The New Year started with a bang with two very different types of stories about libraries:

The Washington Post article, Hello, Grisham -- So Long, Hemingway? With Shelf Space Prized, Fairfax Libraries Cull Collections about a library system weeding classics. My favorite quote: "More computers and growing demand in branches for meeting space, story hours and other gatherings have left less room for books."

The New York Times article, Lock the Library! Rowdy Students are Taking Over! about a library in Maplewood, NJ, that is shutting down during afternoon hours because the disturbances going on during that time period. My favorite passage: "Librarians and other experts say the growing conflicts are the result of an increase in the number of latchkey children, a decrease in civility among young people and a dearth of “third places” — neither home nor school — where kids can be kids."

There's been a lot being said in blogs and over coffee about these two articles, but together, they raise an important question: What is the primary function of a library in a community?

Let's avoid armchair quarterbacking (Fairfax should display classics!

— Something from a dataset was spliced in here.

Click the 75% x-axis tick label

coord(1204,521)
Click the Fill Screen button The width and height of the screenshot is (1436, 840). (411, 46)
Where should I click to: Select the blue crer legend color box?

Don't lock out the teens, have programs!) and take what is being said at face value.

In Fairfax, it's about changing to be, well, a community center: meeting space. story hours. other gatherings. Giving people only what they want; with no questions about what people need, or whether a library is different from Barnes and Noble.

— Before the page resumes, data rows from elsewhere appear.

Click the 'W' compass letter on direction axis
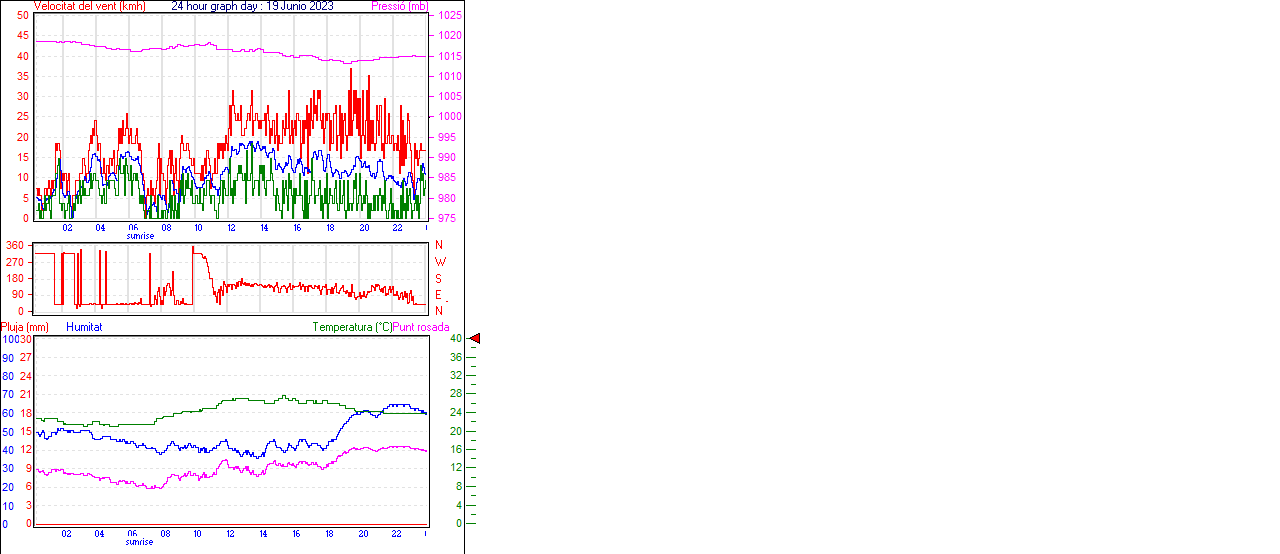The width and height of the screenshot is (1280, 554). (439, 262)
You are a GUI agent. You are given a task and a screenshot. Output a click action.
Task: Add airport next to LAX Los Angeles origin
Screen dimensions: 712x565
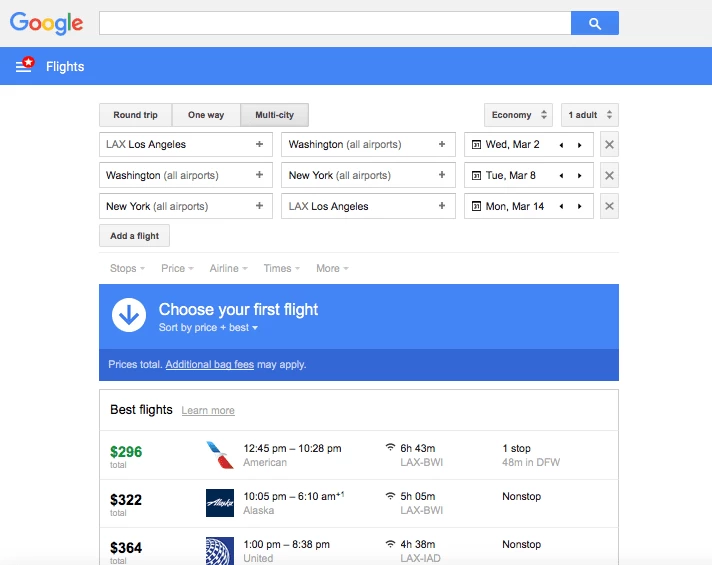coord(259,144)
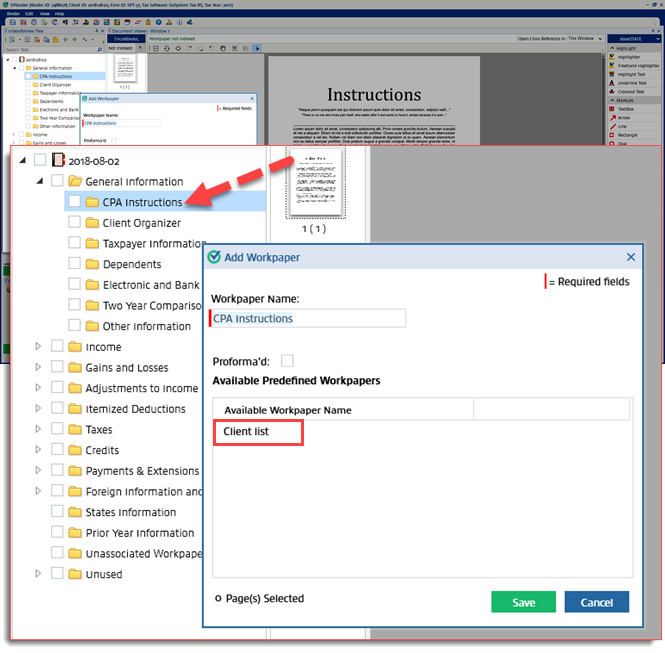Close the Add Workpaper dialog
Screen dimensions: 665x653
click(x=630, y=257)
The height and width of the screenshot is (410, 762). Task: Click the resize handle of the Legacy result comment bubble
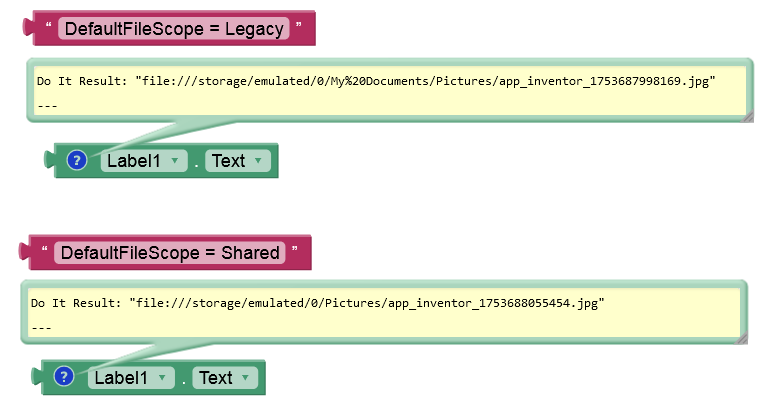(745, 117)
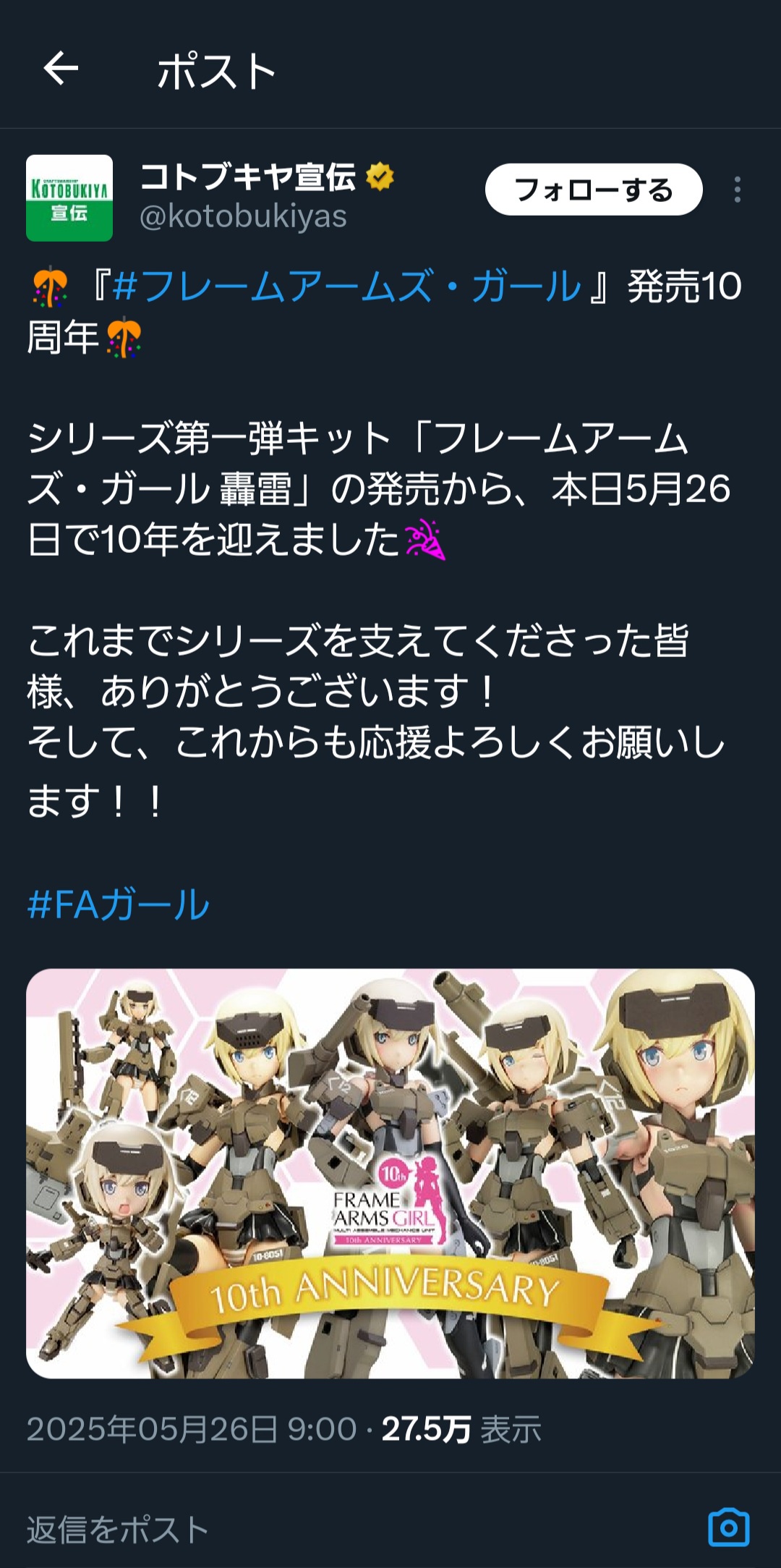Tap the @kotobukiyas handle
This screenshot has width=781, height=1568.
coord(243,216)
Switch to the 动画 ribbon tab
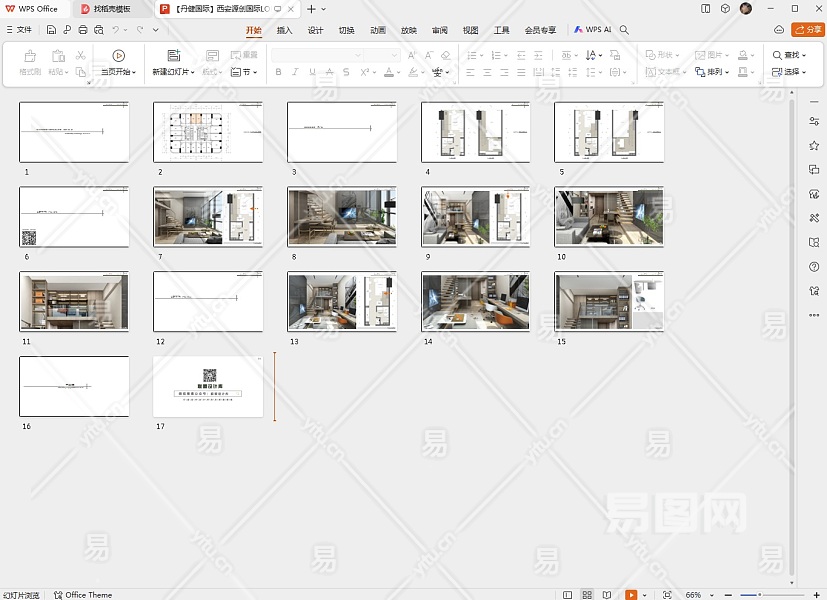Image resolution: width=827 pixels, height=600 pixels. (x=378, y=30)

In Maplewood, it's saying, no, we are not and should not be the community center; we're a library, and if the town wants a community center for teens, build one.

And, surprisingly enough to those who know I delight in pop culture being in libraries, I'm finding myself siding with Maplewood. I think libraries are part of the community, absolutely; but our primary role is library.

We should welcome teens with programs and teen advisory groups; with friendly staff, comfortable surroundings, and with reasonable rules that are the same for everyone.

We should partner with local agencies and community centers.

But if what Maplewood needs is a community center for teens, they should build one and staff one, rather than having people say "oh, the library can do it."

Part of the reason I say this is cost; we have limited budgets. Hiring additional staff means money that cannot be spent elsewhere on electronic databases, updating websites, staff for other library needs, or professional development.

Another reason I say this is training and education. Librarians are librarians. If a library has a primary purpose of community center, shouldn't it be hiring people with degrees in recreational management instead of people with degrees in library science? And once we stop needing people with MLIS's to serve our primary purpose, how can we call ourselves libraries and librarians?

Space is another concern. Most libraries have not been built to serve as a community center and don't have that space. If a library shifts to a community center model what about those who valued the library model and library resources? Where will they go?

A library can be and should be an important part of town it is in. But it cannot be and should not be all things to all people. Libraries can and should (and do!) partner with other members of the community; that's the way to make sure your town has what it needs.